We see a lot of posts about men being lonely but women can be lonely too. In fact, we are expected to be the more “social creatures” and I feel that there is a level of shame that comes with loneliness when you don’t have friends.
I’m a girls girl. Women typically don’t invalidate your feelings or shame you for liking girly things, they’re not secretly trying to get into your pants. Female friendships are just refreshing.
The problem is finding them. I moved away from my home state nearly 7 years ago and have yet to make any lasting female friendships like the ones I had back home.

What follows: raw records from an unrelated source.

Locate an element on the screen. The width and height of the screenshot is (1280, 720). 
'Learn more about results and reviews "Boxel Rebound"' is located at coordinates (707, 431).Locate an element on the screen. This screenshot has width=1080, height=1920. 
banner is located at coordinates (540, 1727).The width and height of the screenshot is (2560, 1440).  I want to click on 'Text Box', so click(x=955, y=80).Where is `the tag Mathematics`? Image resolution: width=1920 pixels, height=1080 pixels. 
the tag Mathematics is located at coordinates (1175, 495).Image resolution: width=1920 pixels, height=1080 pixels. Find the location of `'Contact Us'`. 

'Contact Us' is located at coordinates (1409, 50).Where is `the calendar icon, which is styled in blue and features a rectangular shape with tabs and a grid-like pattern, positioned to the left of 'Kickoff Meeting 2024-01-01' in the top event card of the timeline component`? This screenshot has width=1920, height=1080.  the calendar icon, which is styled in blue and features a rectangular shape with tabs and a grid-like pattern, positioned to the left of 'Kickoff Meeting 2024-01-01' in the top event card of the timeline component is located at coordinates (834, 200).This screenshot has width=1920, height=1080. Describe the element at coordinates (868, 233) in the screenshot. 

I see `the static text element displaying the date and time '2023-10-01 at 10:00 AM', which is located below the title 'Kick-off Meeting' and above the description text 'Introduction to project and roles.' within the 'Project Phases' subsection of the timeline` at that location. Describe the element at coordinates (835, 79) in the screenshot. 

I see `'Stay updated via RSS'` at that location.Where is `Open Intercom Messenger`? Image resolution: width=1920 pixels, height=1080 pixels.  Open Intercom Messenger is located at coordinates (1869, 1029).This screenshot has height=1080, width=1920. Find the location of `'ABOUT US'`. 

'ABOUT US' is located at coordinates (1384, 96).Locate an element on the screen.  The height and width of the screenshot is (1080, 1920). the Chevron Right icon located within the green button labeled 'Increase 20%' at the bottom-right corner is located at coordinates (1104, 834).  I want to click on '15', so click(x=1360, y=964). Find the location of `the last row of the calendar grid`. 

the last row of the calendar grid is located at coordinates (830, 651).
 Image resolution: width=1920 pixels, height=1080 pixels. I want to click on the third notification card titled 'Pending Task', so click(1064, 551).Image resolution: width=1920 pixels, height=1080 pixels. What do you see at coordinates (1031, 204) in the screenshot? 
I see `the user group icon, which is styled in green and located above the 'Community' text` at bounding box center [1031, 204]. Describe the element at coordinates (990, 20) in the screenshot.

I’m 31 and do not have the luxury of being in school. Work keeps me busy so I don’t have a whole lot of free time to get deep into hobbies outside of the home. It’s remote work so coworkers aren’t even an option. I’m childfree and most people my age are having families. And I live in North Texas where there are a lot of conservative women that just don’t share my values as a feminist woman. I’ve met a few on a bumble bff app but they ended up either being toxic or always invited their boyfriends along. I thought about looking into feminist meetups groups, but couldn’t find such a thing in my area.
I guess what I wanted to discuss is how it is possible to meet other like minded women in a conservative state, or what things I could change that would make me more inclined to make female friends. We live in hard times and not having “your people” yet makes it all the more isolating.